How your body image is actually affecting your health — and might even be threatening your life
Logically, most of us know that we should all appreciate our bodies and love them as much as we can. Emotionally, however, that’s often very hard (if not impossible) to do. And it turns out our inability to get onboard with our body in a real way is hurting more than just our self esteem and ability to confidently post selfies. A new study found that our body image affects our health, especially when it comes to getting tested for certain, sometimes fatal, conditions. A study done by Professor Viren Swami of Anglia Ruskin University and Professor Adrian Furnham of University College London, published in the journal Body Image, surveyed almost 400 women about how they feel about their breasts and how often they do self breast exams.
Self breast exams, for example, are one of the best ways to detect breast cancer. If you do them regularly, you might spot a lump or something weird sooner and go to your doctor to get it checked out. In fact, about 40 percent of breast cancers are diagnosed because a woman had a concern and went to her doctor, according to Johns Hopkins University. So it’s important to know how to help women do more of them, which is what these researchers set out to do.
The results of the study are disheartening and clearly seem to reflect the larger issues at play when we socialize women to hate their bodies, or at least feel some level of “dissatisfaction” with their breasts, as the majority of the study participants did. According to a press release accompanying the study in Eureka Alert, 31 percent of women wanted smaller breasts and 44 percent wanted larger ones. Almost a third of women admitted to never or rarely doing a breast exam by themselves.
Swami said in the same release, “Our findings suggest that greater breast size dissatisfaction is significantly associated with less frequent breast self-examination, lower confidence in detecting breast change, and greater delay in seeing a doctor following breast change.”
Over half of the women said that they would see a doctor right away if they felt anything off, but that would require actually doing a self-exam. About one woman in 10 admitted that she might delay seeing a doctor. Swami added:
"For women who are dissatisfied with their breast size, having to inspect their breasts may be experienced as a threat to their body image and so they may engage in avoidance behaviors. Breast size dissatisfaction may also activate negative self-conscious emotions, such as shame and embarrassment, that results in avoiding breast self-examination."
It’s easy to see how that could be the case, especially if you’re a procrastinator or get a little anxious about health-related issues.

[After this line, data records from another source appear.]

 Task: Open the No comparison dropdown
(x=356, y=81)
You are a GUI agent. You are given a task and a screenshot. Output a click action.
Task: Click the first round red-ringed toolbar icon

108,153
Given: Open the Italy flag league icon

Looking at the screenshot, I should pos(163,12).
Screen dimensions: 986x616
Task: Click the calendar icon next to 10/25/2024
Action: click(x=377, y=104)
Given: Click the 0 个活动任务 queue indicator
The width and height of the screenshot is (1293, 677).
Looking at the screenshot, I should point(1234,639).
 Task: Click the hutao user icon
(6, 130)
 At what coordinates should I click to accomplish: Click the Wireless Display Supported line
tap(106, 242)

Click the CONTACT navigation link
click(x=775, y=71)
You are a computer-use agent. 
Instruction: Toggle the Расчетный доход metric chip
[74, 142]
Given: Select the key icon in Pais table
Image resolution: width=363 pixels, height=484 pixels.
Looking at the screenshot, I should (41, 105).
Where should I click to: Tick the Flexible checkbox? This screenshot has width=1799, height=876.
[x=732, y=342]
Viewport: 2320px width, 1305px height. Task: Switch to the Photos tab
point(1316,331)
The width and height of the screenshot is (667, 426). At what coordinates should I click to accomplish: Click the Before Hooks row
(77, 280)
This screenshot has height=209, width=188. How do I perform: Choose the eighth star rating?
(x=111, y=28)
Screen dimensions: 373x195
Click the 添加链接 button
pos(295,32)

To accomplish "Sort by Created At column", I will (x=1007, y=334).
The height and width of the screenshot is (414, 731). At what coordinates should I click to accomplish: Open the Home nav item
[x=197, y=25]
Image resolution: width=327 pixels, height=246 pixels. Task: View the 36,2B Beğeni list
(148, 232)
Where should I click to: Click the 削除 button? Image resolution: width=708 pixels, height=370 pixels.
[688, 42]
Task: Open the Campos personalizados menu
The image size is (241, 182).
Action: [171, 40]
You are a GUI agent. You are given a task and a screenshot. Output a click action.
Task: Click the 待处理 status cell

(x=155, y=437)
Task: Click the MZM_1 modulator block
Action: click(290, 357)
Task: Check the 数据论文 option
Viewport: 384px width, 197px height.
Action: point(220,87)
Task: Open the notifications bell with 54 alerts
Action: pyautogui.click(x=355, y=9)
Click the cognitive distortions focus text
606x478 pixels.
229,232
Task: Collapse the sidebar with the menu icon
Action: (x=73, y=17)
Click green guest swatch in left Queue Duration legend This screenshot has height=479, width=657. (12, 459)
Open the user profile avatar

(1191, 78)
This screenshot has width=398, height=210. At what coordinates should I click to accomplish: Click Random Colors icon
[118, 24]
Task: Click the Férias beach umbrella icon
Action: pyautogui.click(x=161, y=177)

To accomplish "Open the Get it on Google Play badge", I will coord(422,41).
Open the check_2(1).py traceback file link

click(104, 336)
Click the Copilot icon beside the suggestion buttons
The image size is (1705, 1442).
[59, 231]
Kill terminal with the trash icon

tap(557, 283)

We tend to avoid doing things we’re scared of, which might include going to see a doctor or even just touching parts of our bodies that we don’t love. Telling women to “love their bodies” is not such a simple solution either (because we don’t have to love anything we don’t want to), though Swami thinks it’s a place to start.
She added in her statement, “Promoting greater breast size satisfaction may be a means of empowering women to incorporate breast self-examinations and breast awareness into their health practice. And promoting greater breast awareness may be a useful means of helping women view their breasts in more functional terms, rather than purely aesthetic terms.”
Body image isn’t just getting in the way of helping us catch breast cancer early on either.
Stigma and shame surrounding all sorts of conditions — mental illness, reproductive health, sexually transmitted diseases — is the root cause of some people not getting tested and seeking out and sticking to treatment.
Research shows that there are many reasons people with mental illness or STDS like Hep C, herpes, or HIV don’t adhere to their medications. One factor in this, of course, is cost. But there are studies that show the runner-up is most definitely how patients *feel* about themselves. If you’re depressed or ashamed enough of your illness, it will affect whether you look into the mirror every day and take your meds with breakfast or just say screw it and go back to bed. If you’re embarrassed about your vagina in some way, you might avoid the gynecologist. If you’re overweight, you might not even go to the doctor at all, for fear of being fat shamed.
Basically, the ways we’re trained to feel negatively about our bodies has incredible consequences when it comes to how we take care of them.
Swami added that she hopes her study shows how much we have to educate health providers to not judge or shame women for their bodies either, and to understand that there are greater psychological reasons why we might not be taking our antidepressants or coming in for a Pap smear on time. The relationship between our brain and our body is a complicated one. Just don’t let it be so complicated that you end up not taking care of your health.